Transcribe the passage on cuts to London cycling instruction word for word, between "Cycling instructors launched" and "to the economy.", inclusive.

BEGIN SOURCE EXTRACT

Tuesday 22 March: Women's cycling campaigners, local business owners, councillors, cyclists, and cycling instructors across London have signed an open letter calling for Sadiq Khan to immediately cancel proposed 100% cuts to in-person cycling training. Amidst the cost of living crisis, the proposed cuts would mean an end to cycling instructors' main source of income. Cycling instructors also say cuts represent a major backstep in tackling the climate crisis, as well as breaking down social barriers to cycling.
Cycling instructors launched a campaign over 50% TfL cuts in October last year, staging a protest outside of city hall. Following the campaign, the IWGB successfully secured over £125,000 of funding for cycling instruction underwritten by the Haringey, Waltham Forest, and Hammersmith & Fulham boroughs.
Cycling is the greenest, healthiest form of transport. Transport is the UK’s largest polluting sector, accounting for 27% of the UK’s total emissions. Cycling instruction has been proven to increase the number of cyclists on the road.
Recent figures from TfL show women and low-income people are underrepresented in cycling. Without in-person cycling instruction, these trends are likely to widen. Instructors are also calling the move a major economic misstep. According to TfL’s own report, every £1 spent on cycling returns £13 to the economy.
Yesterday’s open letter - addressed to Sadiq Khan, Seb Dance, Will Norman, Grant Shapps and Andrew Gilligan - has been signed by nearly 300 people including women in cycling campaigners JoyRiders Britian and Cycle Sisters, nearly 100 cycling instructors, and Councillor Jo Rigby.

END SOURCE EXTRACT
BEGIN RECORDS

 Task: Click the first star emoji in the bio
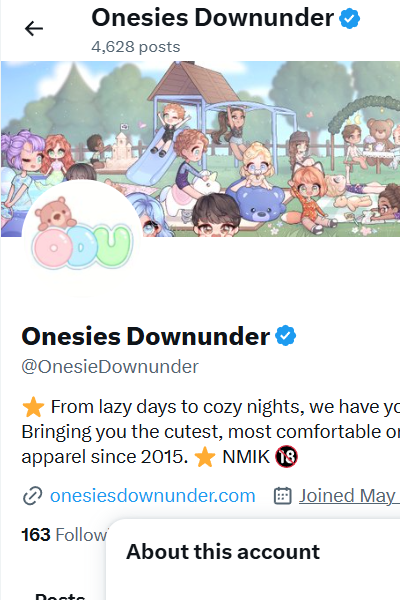[33, 407]
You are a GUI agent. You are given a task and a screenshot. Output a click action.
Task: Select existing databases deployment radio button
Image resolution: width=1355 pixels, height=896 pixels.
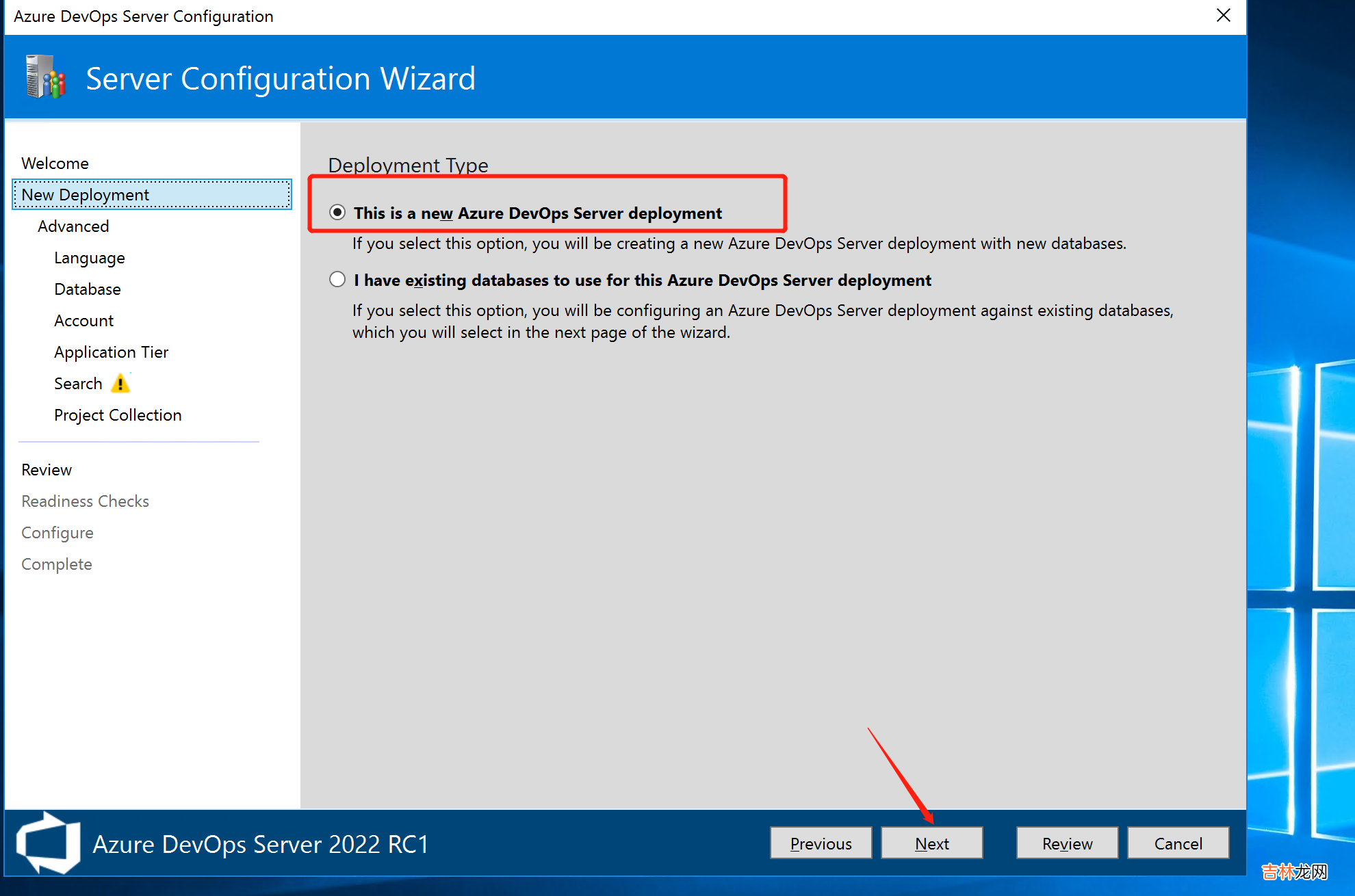337,280
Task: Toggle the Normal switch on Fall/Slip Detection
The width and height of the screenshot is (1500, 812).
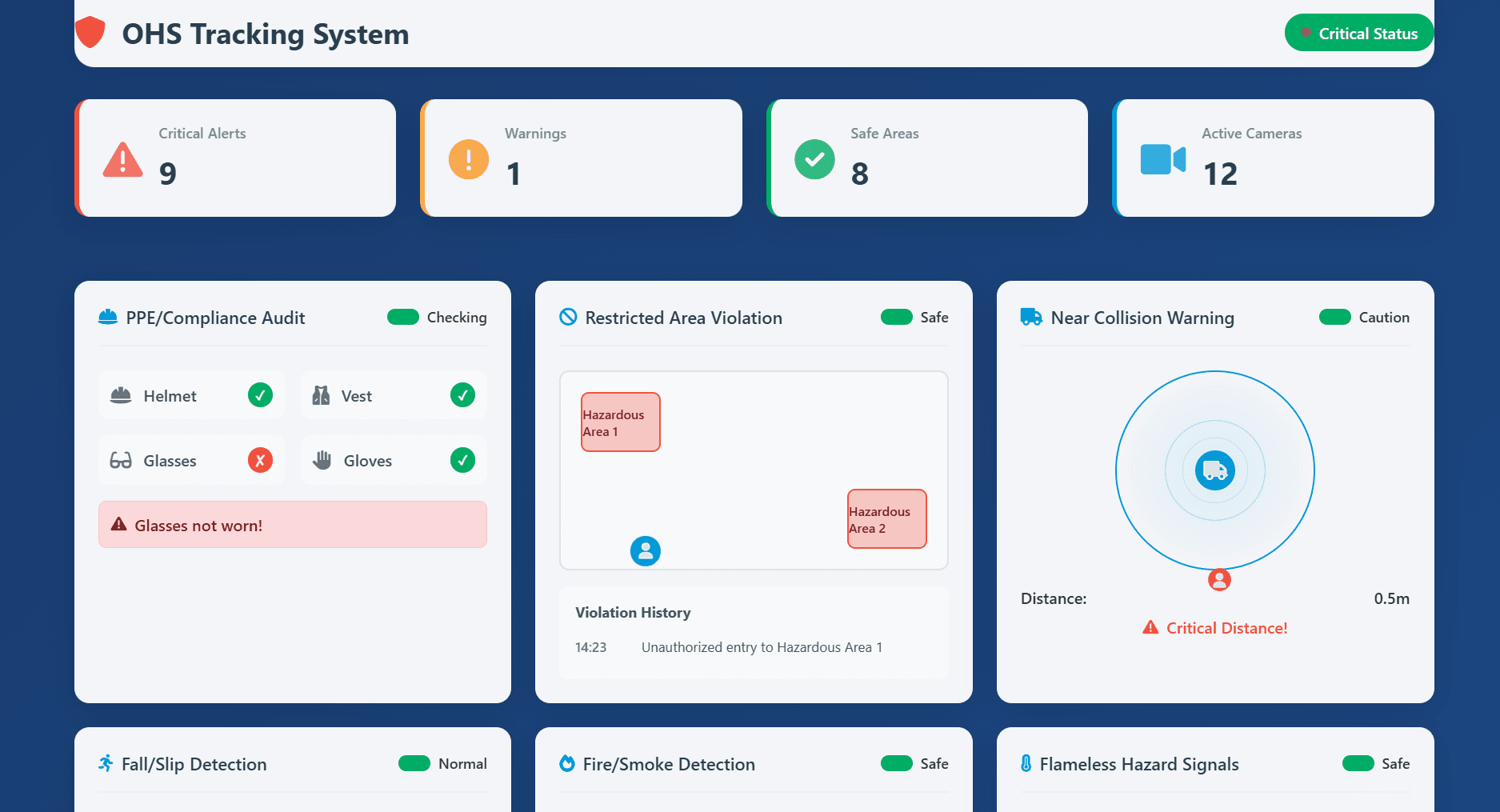Action: (x=415, y=764)
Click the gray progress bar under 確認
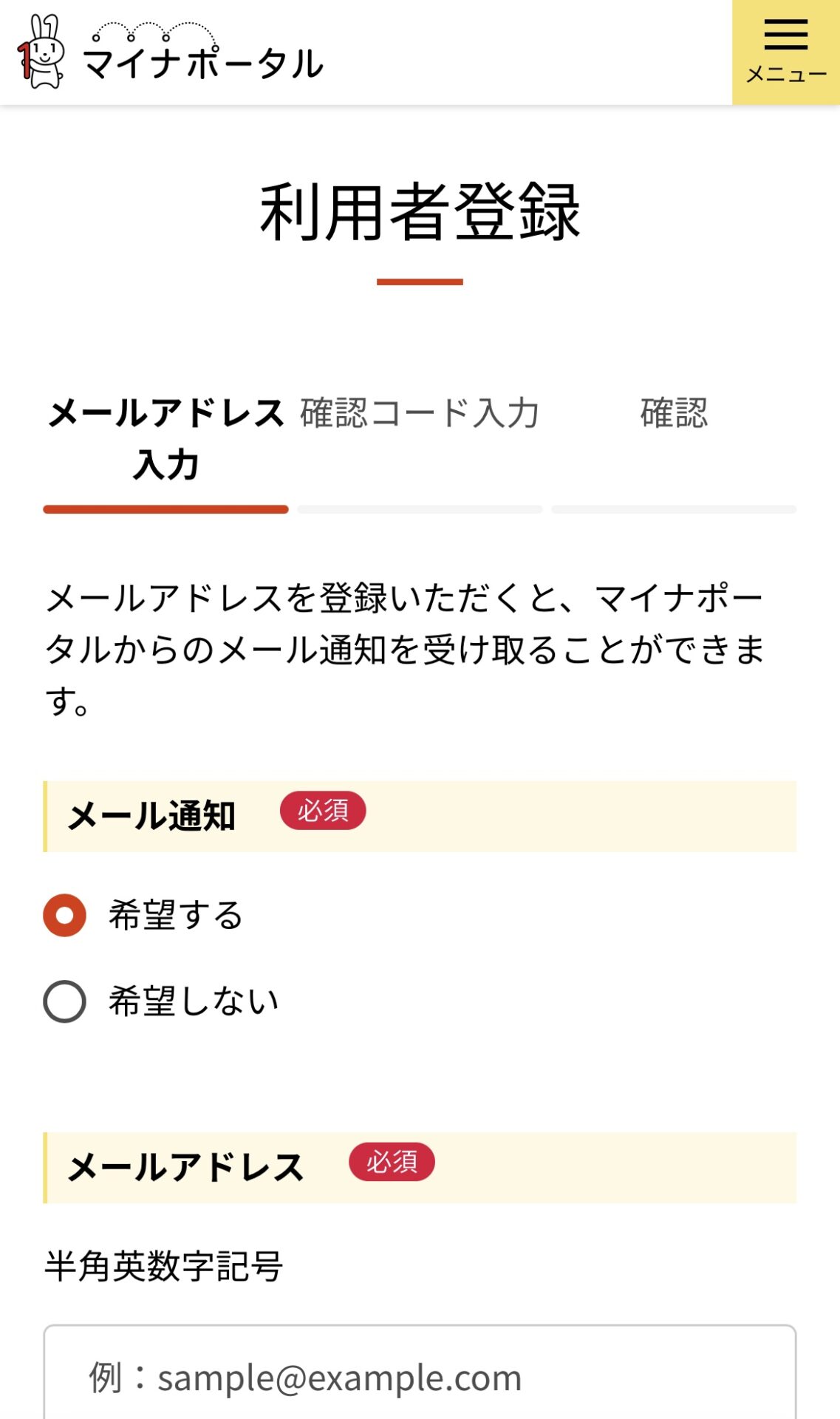 (x=674, y=509)
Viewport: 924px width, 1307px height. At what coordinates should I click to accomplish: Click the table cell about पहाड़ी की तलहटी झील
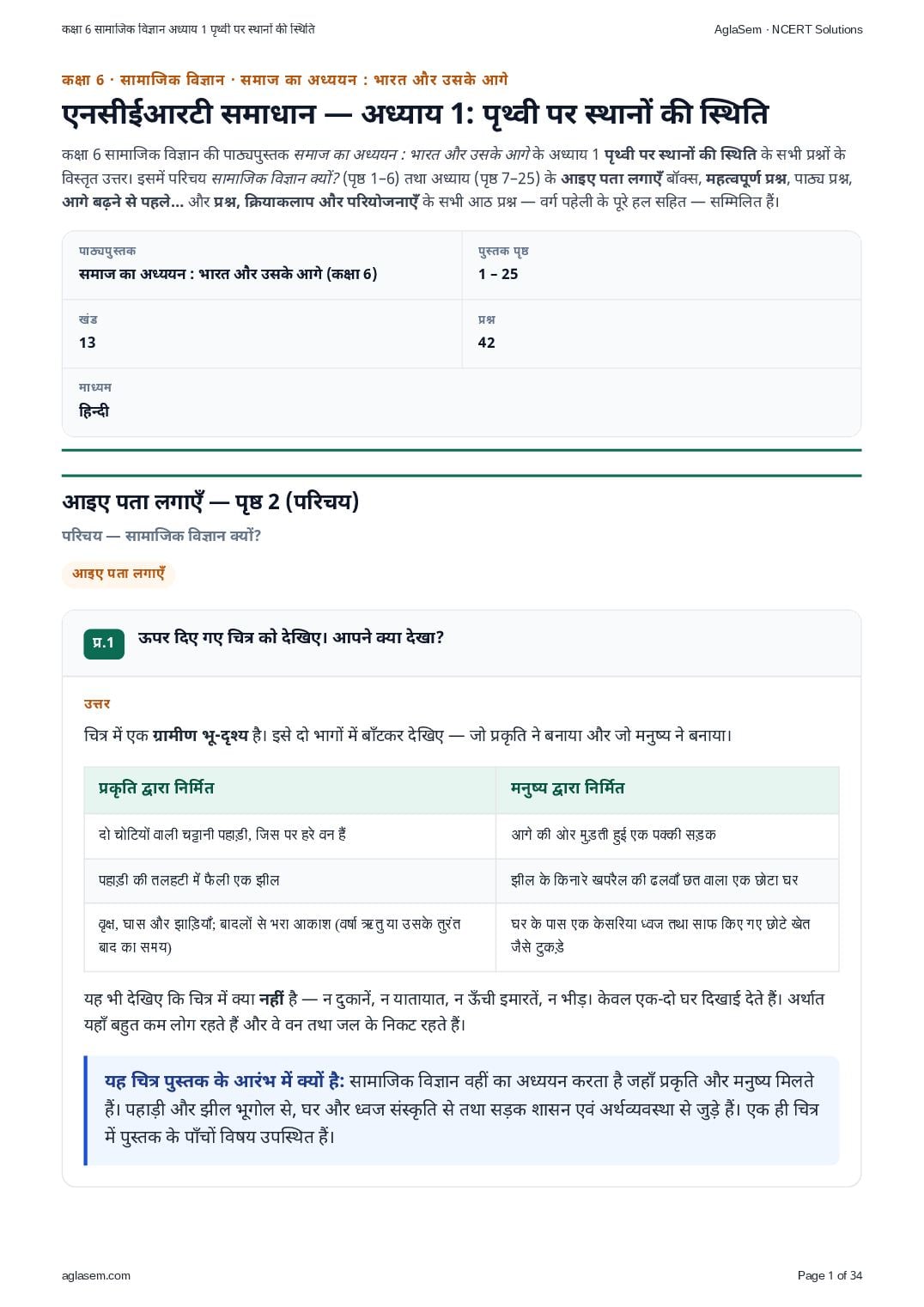[x=290, y=880]
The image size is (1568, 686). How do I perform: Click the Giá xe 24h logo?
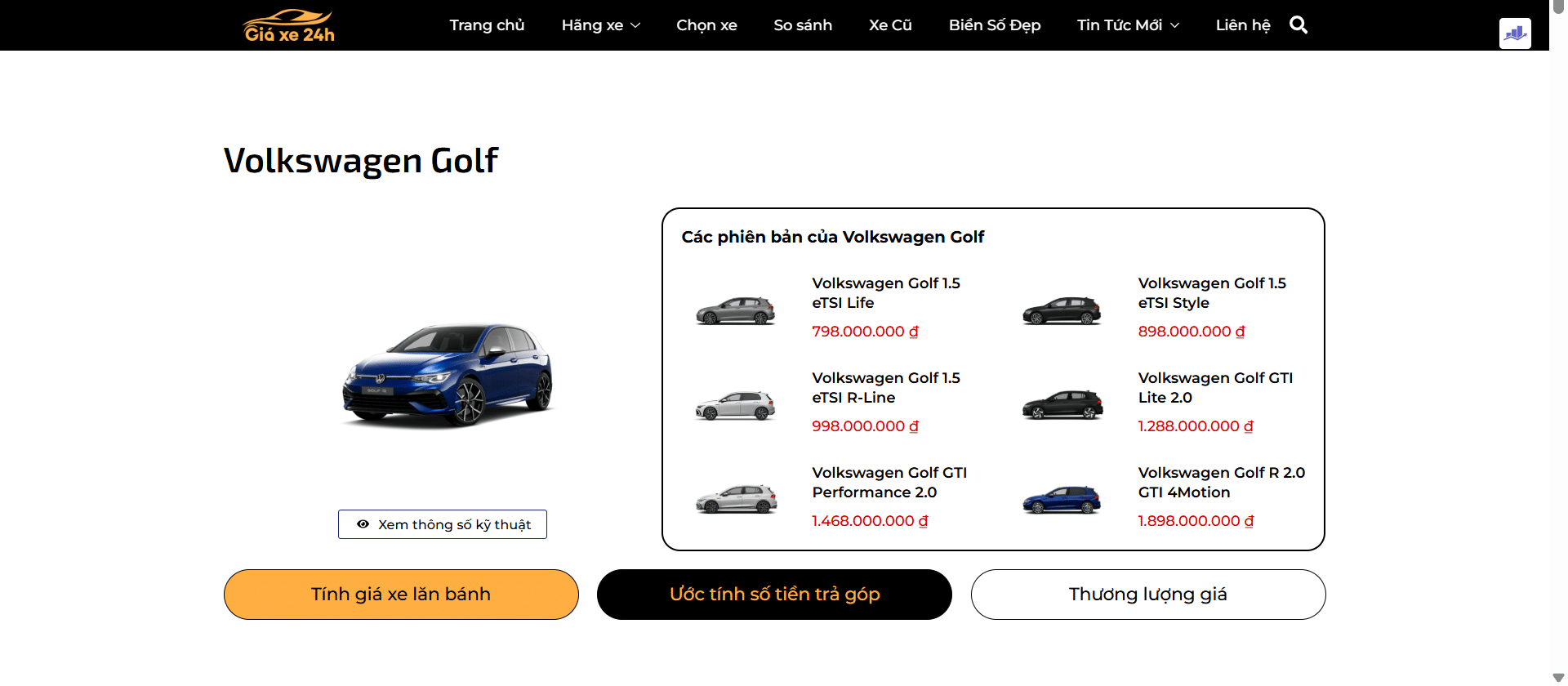coord(289,25)
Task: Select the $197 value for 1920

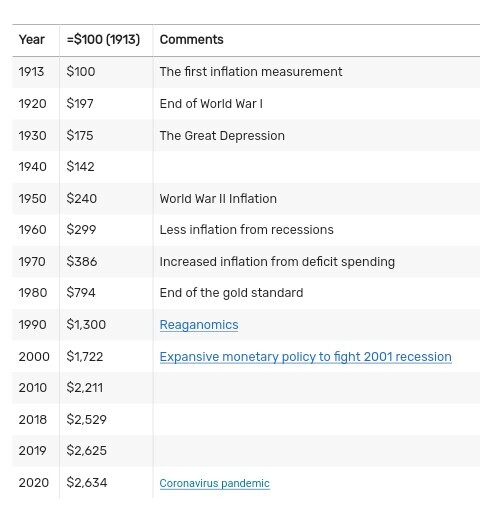Action: 80,103
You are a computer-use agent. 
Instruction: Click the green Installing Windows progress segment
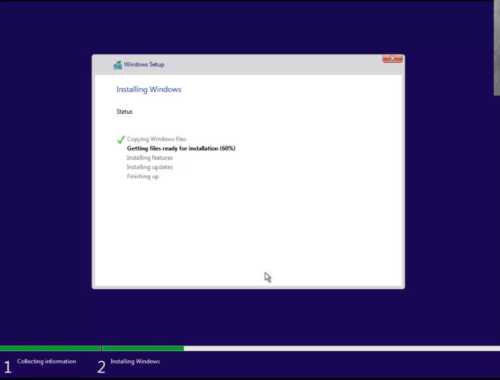(x=143, y=348)
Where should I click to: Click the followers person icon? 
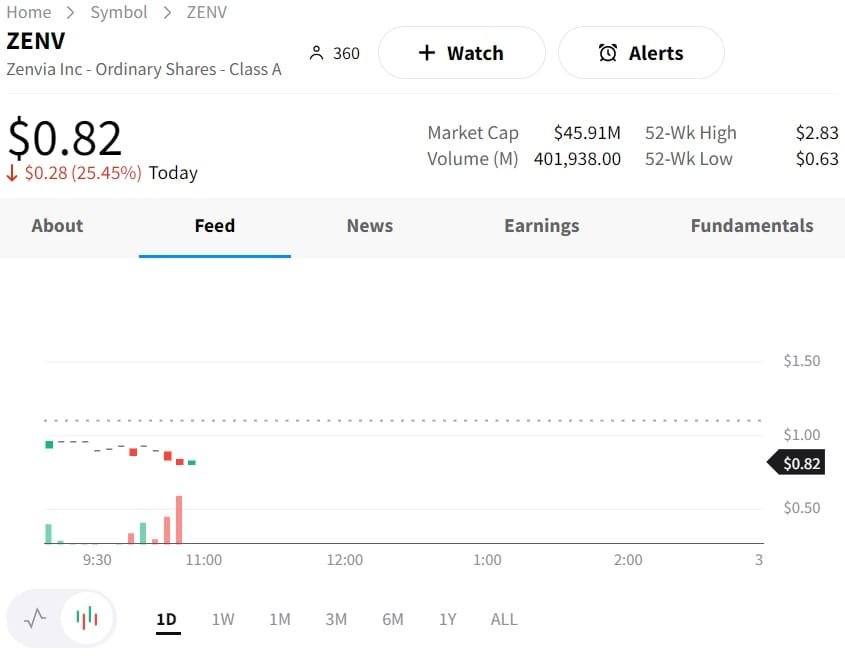click(317, 53)
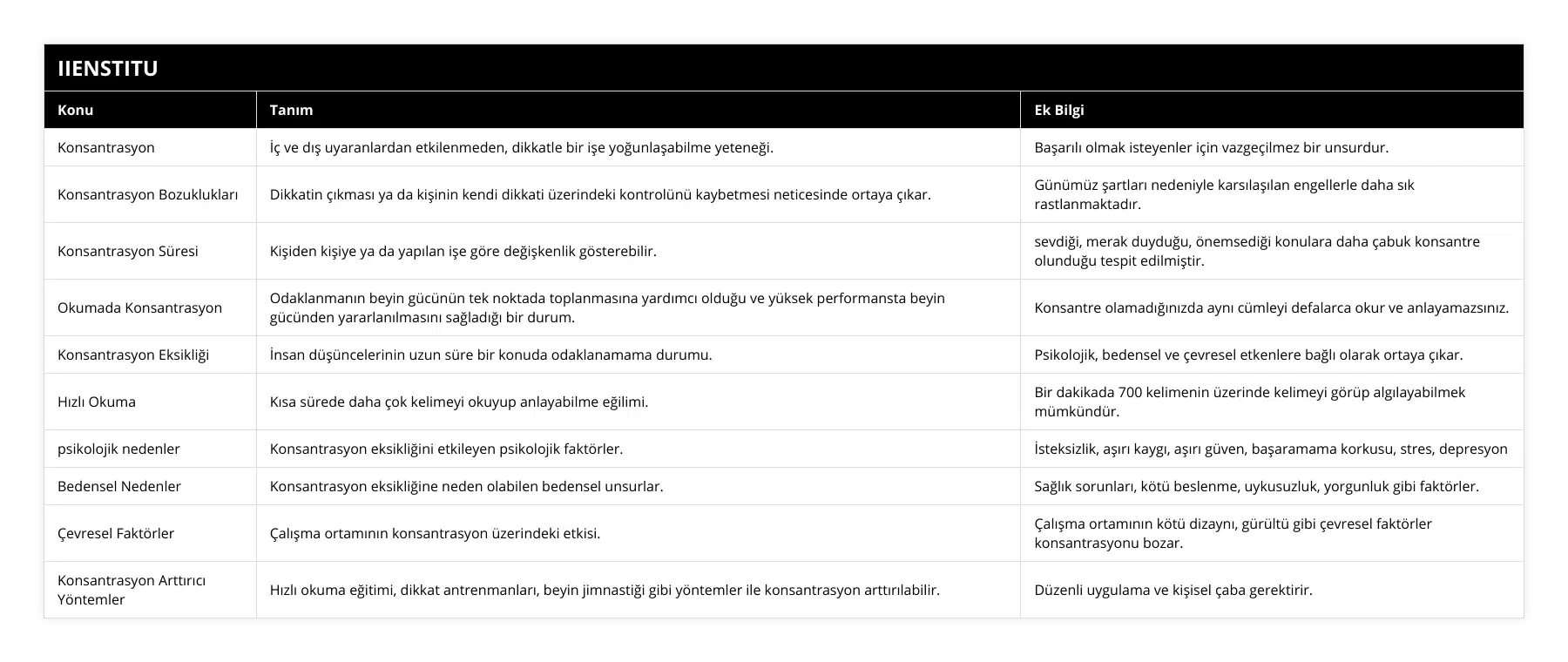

END RECORDS

OUTPUT OF THE TASK:
Cycling instructors launched a campaign over 50% TfL cuts in October last year, staging a protest outside of city hall. Following the campaign, the IWGB successfully secured over £125,000 of funding for cycling instruction underwritten by the Haringey, Waltham Forest, and Hammersmith & Fulham boroughs.
Cycling is the greenest, healthiest form of transport. Transport is the UK’s largest polluting sector, accounting for 27% of the UK’s total emissions. Cycling instruction has been proven to increase the number of cyclists on the road.
Recent figures from TfL show women and low-income people are underrepresented in cycling. Without in-person cycling instruction, these trends are likely to widen. Instructors are also calling the move a major economic misstep. According to TfL’s own report, every £1 spent on cycling returns £13 to the economy.